Section 1: Importing Covariates
# empty memory and workspace
gc()
rm(list=ls())
# check directory
getwd()
### to install all required R packages
ls <- c("sp", "raster", "rgdal", "mapview", "corrplot",
"caret", "rpart", "rpart.plot", "randomForest")
new.packages <- ls[!(ls %in% installed.packages()[,"Package"])]
if(length(new.packages)) install.packages(new.packages)
# load library
library(sp)
library(raster)
library(rgdal)
library(mapview)
library(corrplot)
library(caret)
library(rpart)
library(rpart.plot)
library(randomForest)
# import raster layers of covariates (Remote Sensing data)
blue = raster("./RS/Blue.tif")
green = raster("./RS/Green.tif")
red = raster("./RS/Red.tif")
nir = raster("./RS/Nir.tif")
# calculate some Remote Sensing indices such as NDVI
ndvi = (nir - red) / (nir + red)
# plot raster layers of covariates (Remote Sensing data)
plot(blue, main = "blue band of landsat", xlab = "Easting (m)", ylab = "Northing (m)")
plot(red, main = "red band of landsat", xlab = "Easting (m)", ylab = "Northing (m)")
plot(ndvi, main = "NDVI of landsat", xlab = "Easting (m)", ylab = "Northing (m)")
# make a stack layer from Remote Sensing data
landsat = stack(blue,green,red,nir,ndvi)
# inspect the structure of stack layer
landsat
## class : RasterStack
## dimensions : 733, 716, 524828, 5 (nrow, ncol, ncell, nlayers)
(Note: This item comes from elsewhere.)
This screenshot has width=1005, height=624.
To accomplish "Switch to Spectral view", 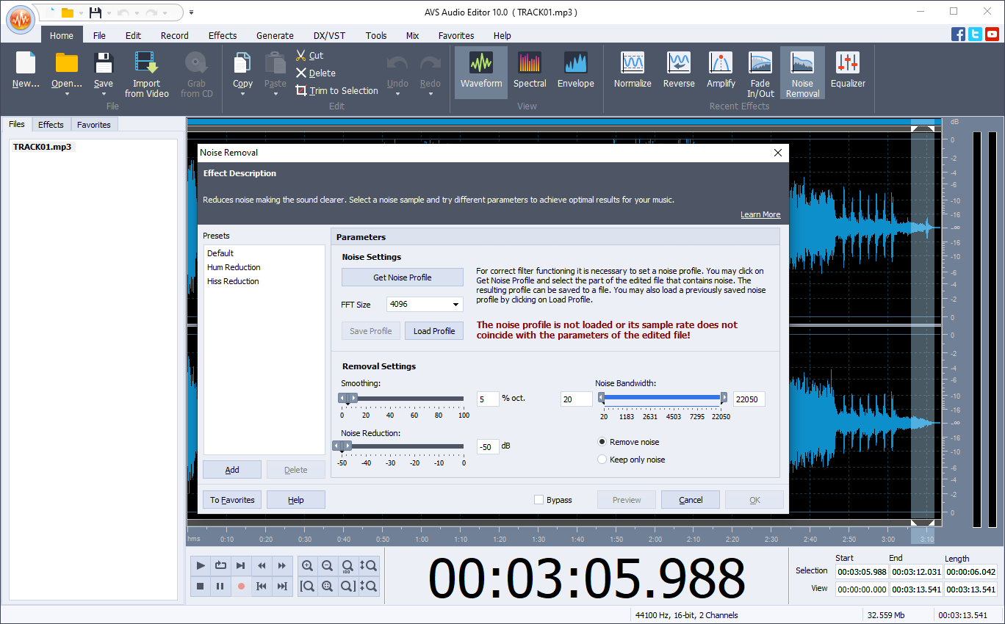I will pyautogui.click(x=530, y=71).
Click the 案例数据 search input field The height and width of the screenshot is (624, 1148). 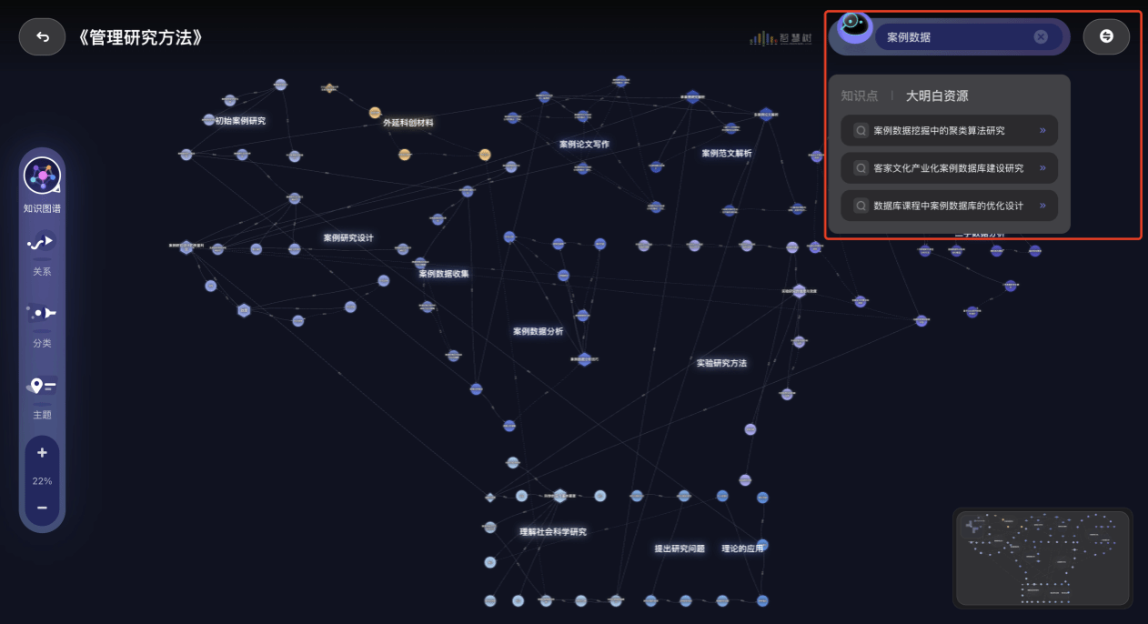[x=955, y=37]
## resolution : 500, 500 (x, y)
## extent : 498000, 856000, 5235500, 5602000 (xmin, xmax, ymin, ymax)
## crs : +proj=utm +zone=32 +datum=WGS84 +units=m +no_defs
## names : layer.1, layer.2, layer.3, layer.4, layer.5
## min values : 47.5000000, 92.0000000, 19.5000000, 6.0000000, -0.6666667
## max values : 9.383500e+03, 1.003950e+04, 1.027300e+04, 8.635500e+03, 8.870056e-01
# set the names to the rasters in the stack file
names(landsat) <- c("blue","green","red","nir","ndvi")
# plot the stack layers of Remote Sensing data
plot(landsat)

# import the terrain data using list.files command
dem_lst <- list.files("./Terrain/", pattern="\\.sdat$", full.names = TRUE)
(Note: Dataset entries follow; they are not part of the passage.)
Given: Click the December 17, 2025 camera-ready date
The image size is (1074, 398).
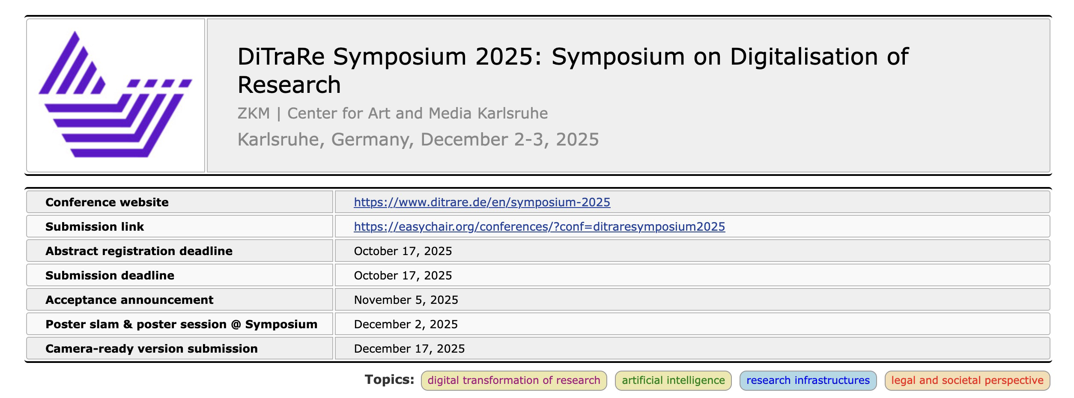Looking at the screenshot, I should click(409, 349).
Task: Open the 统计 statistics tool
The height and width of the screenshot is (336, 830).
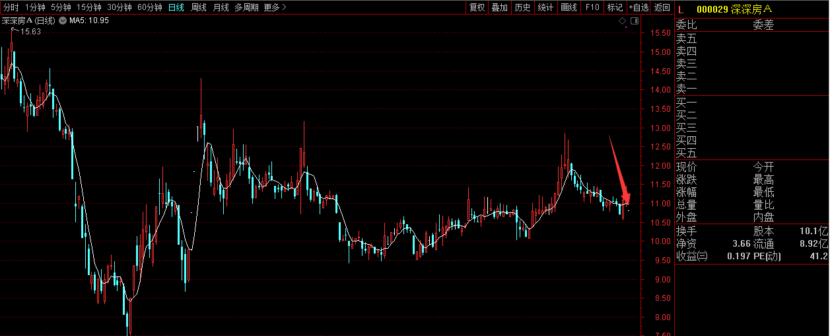Action: pos(545,7)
# inspect the structure of list
dem_lst
## [1] "./Terrain/CNBL.sdat" "./Terrain/DEM.sdat" "./Terrain/MCA.sdat"
## [4] "./Terrain/Slope.sdat" "./Terrain/TWI.sdat"
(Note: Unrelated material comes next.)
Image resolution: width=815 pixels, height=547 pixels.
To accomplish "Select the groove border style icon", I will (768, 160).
# make a stack layer from terrain data
terrain = stack(dem_lst)
# plot the stack layers of terrain data
plot(terrain)

# Re-sampling Remote Sensing data based on terrain data
RS_terrain = resample(landsat,terrain, method="bilinear")
# make a stack file from re-sampled remote sensing data and terrain data
covariates_stack = stack(terrain, RS_terrain)
# inspect the structure of stack layer
names(covariates_stack)
## [1] "CNBL" "DEM" "MCA" "Slope" "TWI" "blue" "green" "red" "nir"
## [10] "ndvi"
Section 2: Importing Soil Data
# import shape file of point data
point = readOGR("./Shapefile","points")
# import shape file of Bavaria boundary
Bavaria = readOGR("./Shapefile","Bavaria")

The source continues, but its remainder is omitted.